HarianPapua.co – Permintaan gugatan UU Penyiaran ke Mahkamah Konstitusi (MK) yang dilayangkan oleh dua stasiun televisi swasta, RCTI dan iNews dinilai sangat tidak tepat oleh pengamat media.
Salah satunya Enda Nasution yang menilai bahwa gugatan yang dilayangkan dua stasiun televisi swasta tersebut sangatlah tidak tepat.
“Gugatannya kurang tepat ya. Karena penyiaran yang dimaksud ini kan definisi dari broadcasting itu adalah menggunakan frekuensi publik,” tegas Enda, Kamis (27/8).
lanjut Enda, media televisi, radio diatur dalam Undang-undang Penyiaran. Sedangkan jika berbicara penyiaran yang menggunakan menggunakan data atau internet maka tidak ada ruang publik yang perlu diregulasi.
Memang, kata Enda, mungkin siaran di media sosial bakal menggeser televisi, terutama dari aspek hiburan. “Tapi bukan itu isunya, tapi mana yang perlu diregulasi dan mana tidak pada tempatnya untuk diregulasi. Aturan yang sudah ada aja,” tutut Enda.
Selain dapat mengancam kebebasan berekspresi, menurut Enda, gugatan tersebut juga bisa menghambat kemudahan orang untuk berkomunikasi. Apalagi sekarang ini beberapa platform media sosial, seperti Zoom, Youtube, Instagram dan lainnya tidak hanya digunakan untuk hiburan semata tapi juga dimanfaatkan oleh para pelaku Usaha Mikro Kecil Menengah (UMKM) memperkenalkan atau memasarkan produknya.
“Menurut saya, gugatan keduanya itu bisa menyasar lebih luas lagi, tidak hanya soal live di media sosial. Kita harus kawal proses dan putusannya,” kata Enda.
Sebelumnya, MK pada bulan Juni 2020 silam menggelar sidang perdana pengujian Undang-Undang Nomor 32 Tahun 2002 tentang Penyiaran.

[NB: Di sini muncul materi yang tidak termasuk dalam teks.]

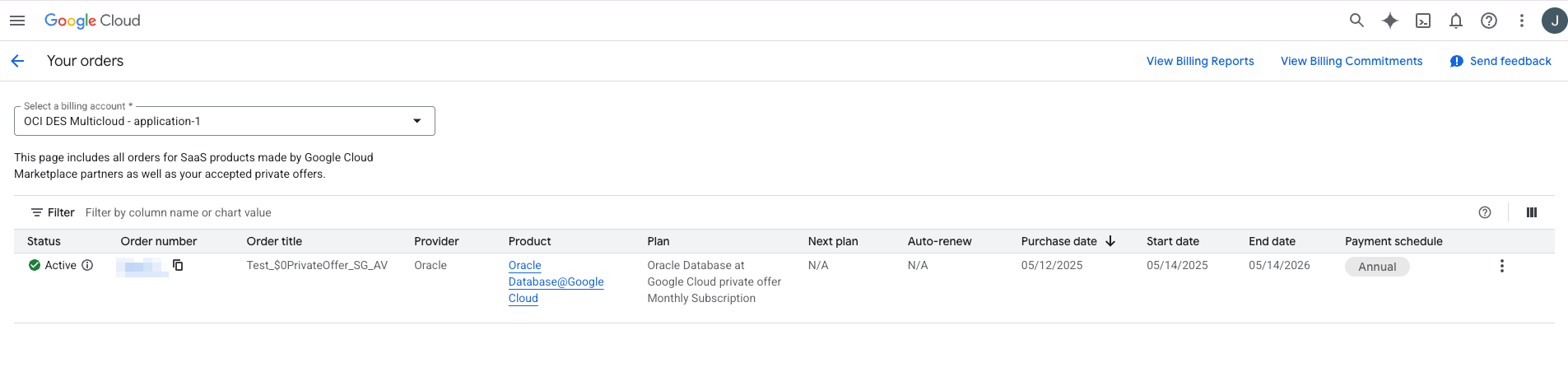1568x386 pixels.
Task: Activate Cloud Shell terminal icon
Action: [1422, 21]
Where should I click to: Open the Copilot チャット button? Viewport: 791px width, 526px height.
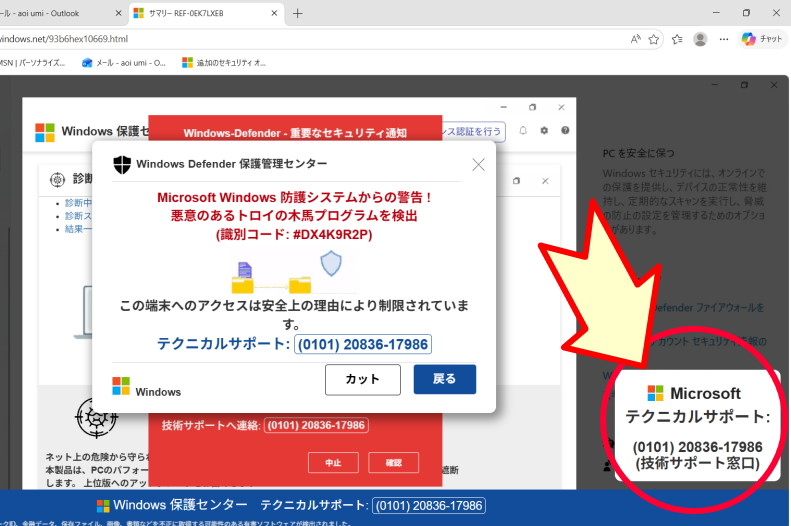pyautogui.click(x=763, y=39)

Para Pemohon melakukan pengujian materiil UU Penyiaran Pasal 1 angka 2. Para Pemohon mendalilkan ketentuan Pasal 1 angka 2 UU Penyiaran telah menimbulkan kerugian konstitusional bagi para Pemohon karena menyebabkan adanya pelakukan yang berbeda (unequal treatment).

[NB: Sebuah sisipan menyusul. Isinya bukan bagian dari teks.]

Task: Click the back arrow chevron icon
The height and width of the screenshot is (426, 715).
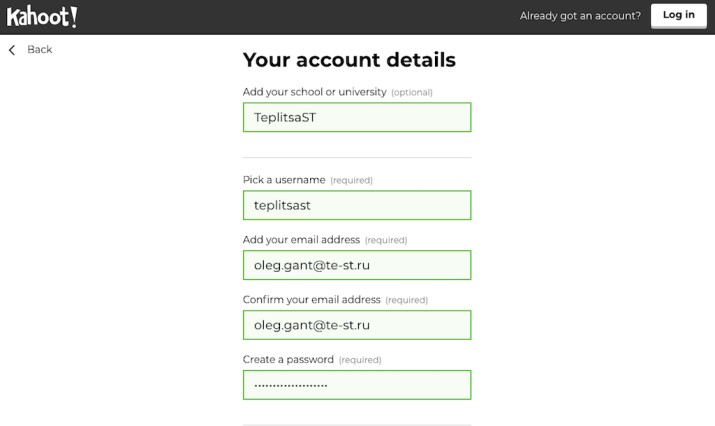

Perlakuan berbeda tersebut terjadi antara para pemohon sebagai penyelenggara penyiaran konvensional yang menggunakan spektrum frekuensi radio dengan penyelenggara penyiaran yang menggunakan internet seperti layanan Over The Top (OTT) dalam melakukan aktivitas penyiaran.

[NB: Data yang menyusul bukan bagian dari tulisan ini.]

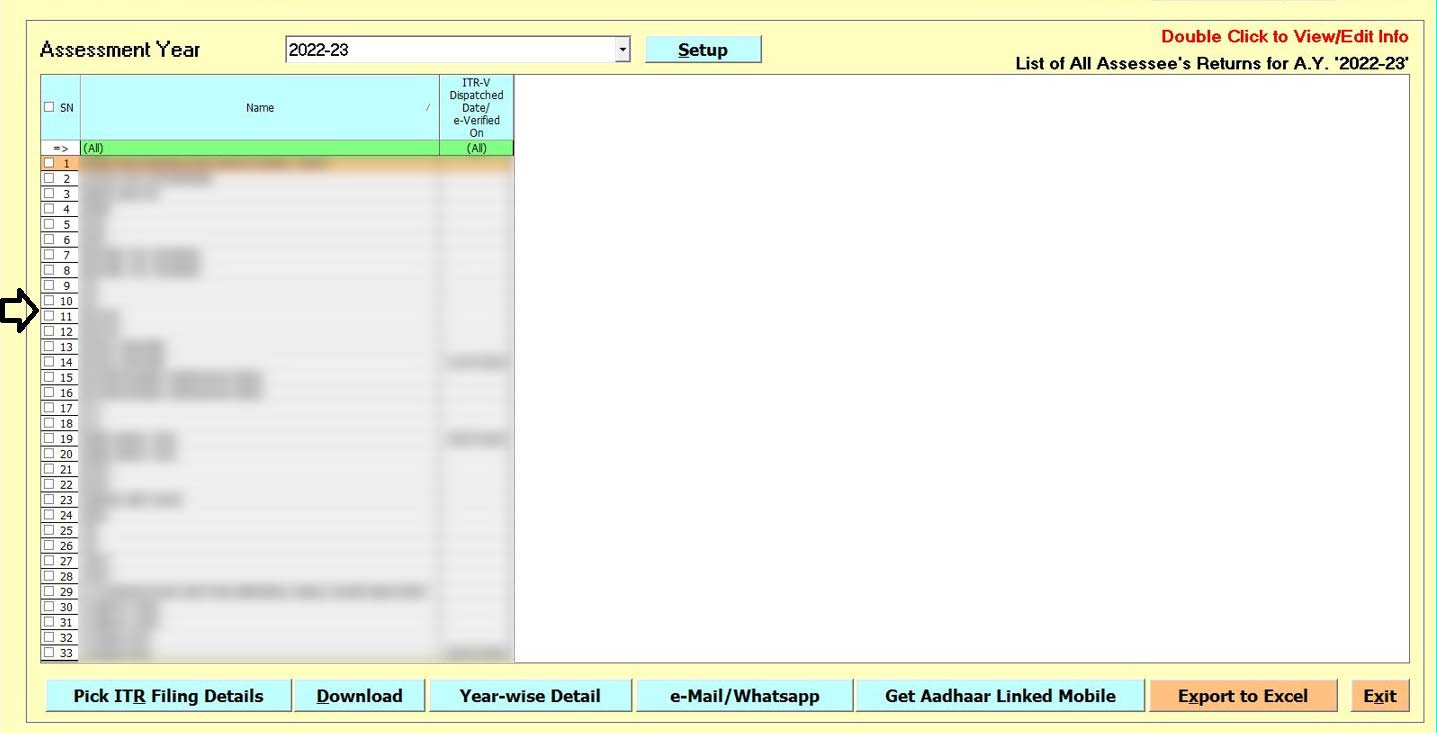Viewport: 1437px width, 733px height.
Task: Click the filter row arrow indicator cell
Action: coord(60,148)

“Karena tidak adanya kepastian hukum penyiaran yang menggunakan internet seperti layanan OTT a quo masuk ke dalam definisi penyiaran sebagaimana diatur dalam Pasal 1 angka 2 Undang-Undang Penyiaran atau tidak, telah menyebabkan sampai saat ini penyiaran yang menggunakan internet seperti layanan OTT tidak terikat dengan Undang-Undang Penyiaran,” kata salah satu kuasa hukum para pemohon, Imam Nasef.